# What you have to do
Copy the records below exactly, starting at the line that contains "Given: Switch to the 参数配置 tab" and ending at the line that contains "Viewport: 873px width, 747px"; leave out any pictures.
----- Source information
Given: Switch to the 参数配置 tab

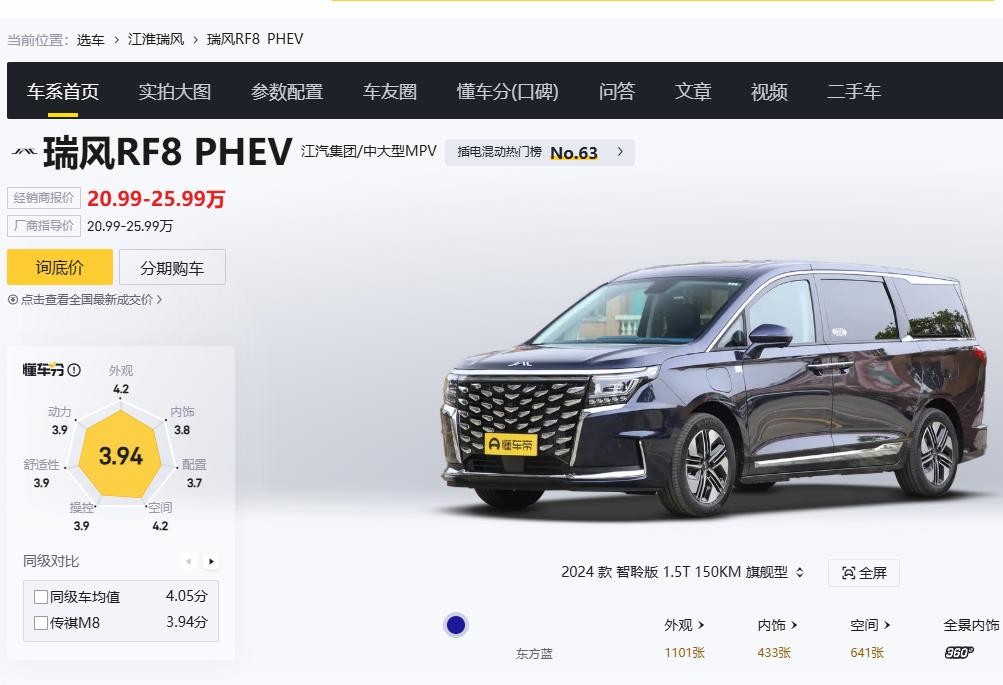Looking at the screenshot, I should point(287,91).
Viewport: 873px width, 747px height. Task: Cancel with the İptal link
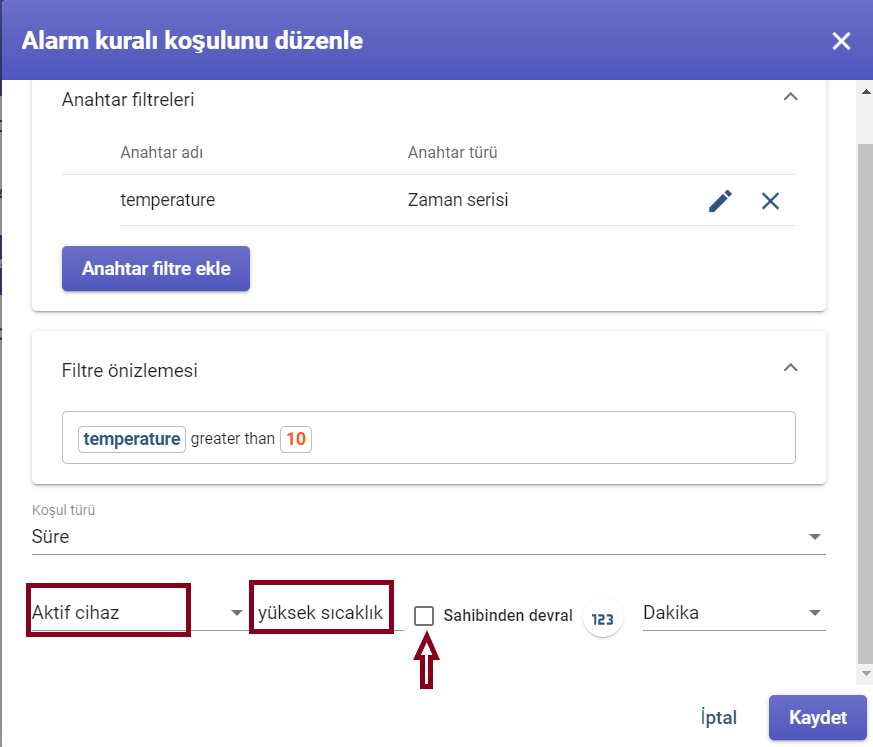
----------
----- Source information
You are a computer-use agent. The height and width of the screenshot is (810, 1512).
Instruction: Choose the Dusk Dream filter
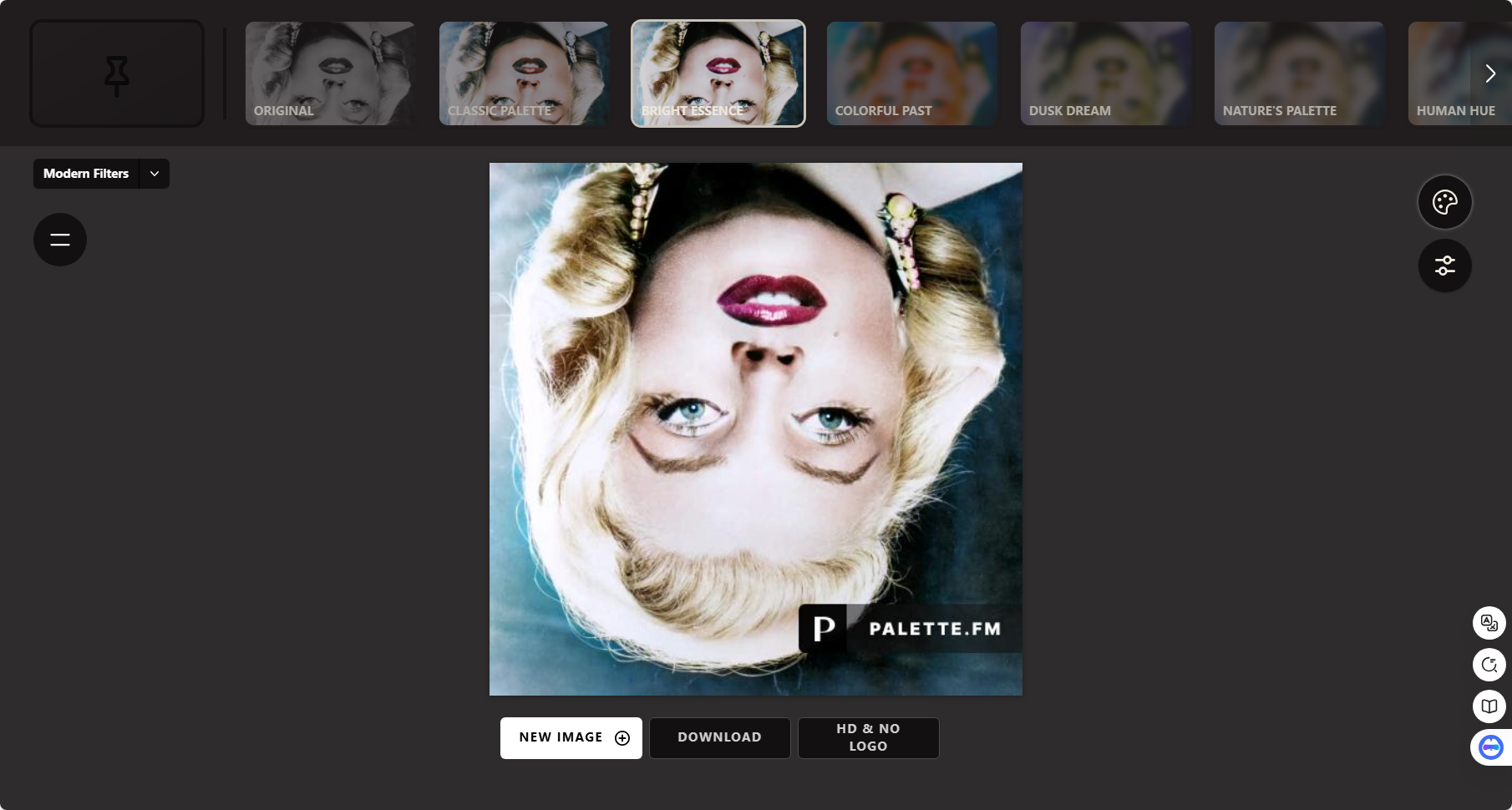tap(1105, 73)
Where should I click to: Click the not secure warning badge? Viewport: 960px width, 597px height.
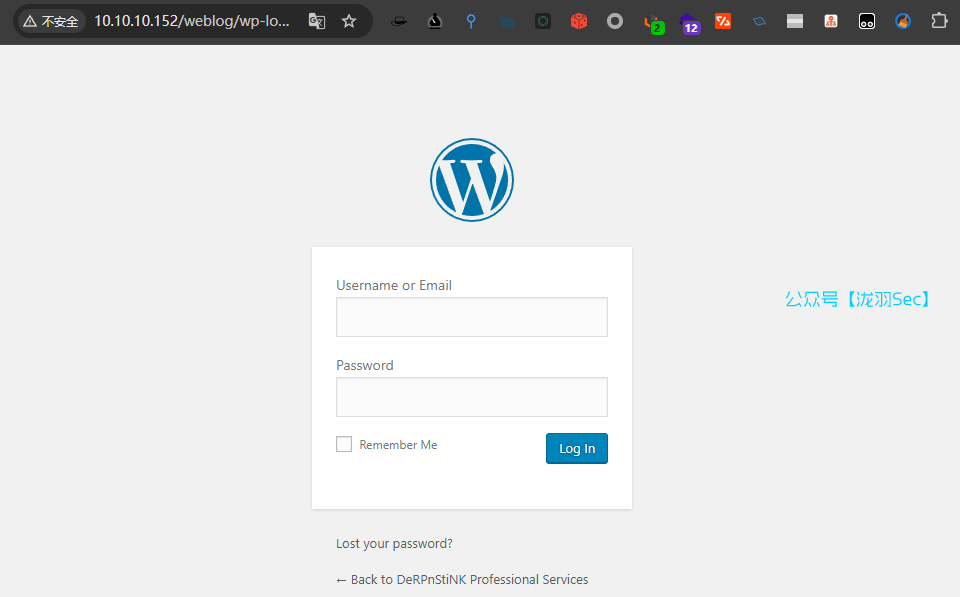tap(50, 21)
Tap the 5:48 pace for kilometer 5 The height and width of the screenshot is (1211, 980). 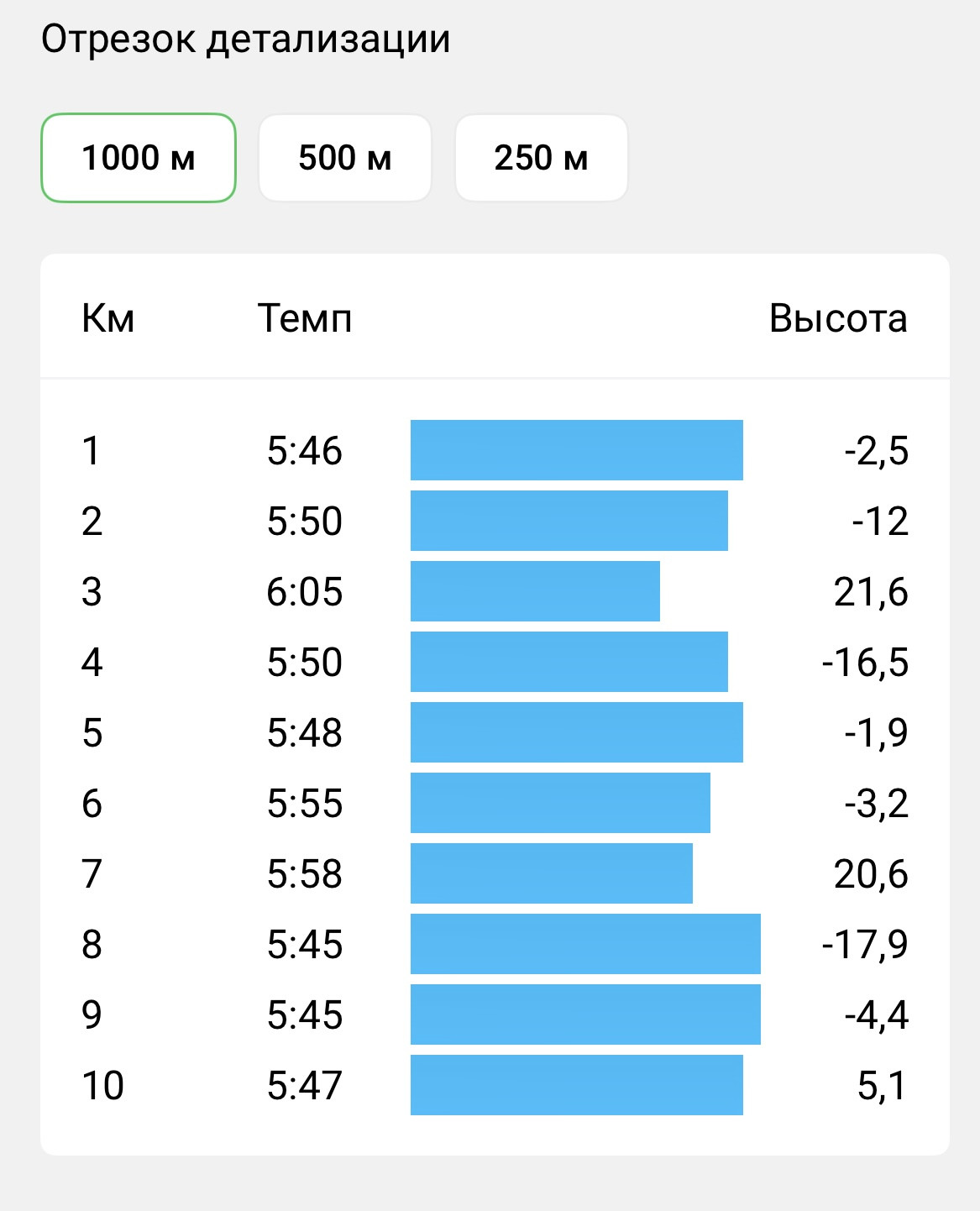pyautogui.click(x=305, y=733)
----------
# Solution to this task
Given: Switch to the 参数配置 tab

Looking at the screenshot, I should point(287,91).
Viewport: 873px width, 747px height. Task: Cancel with the İptal link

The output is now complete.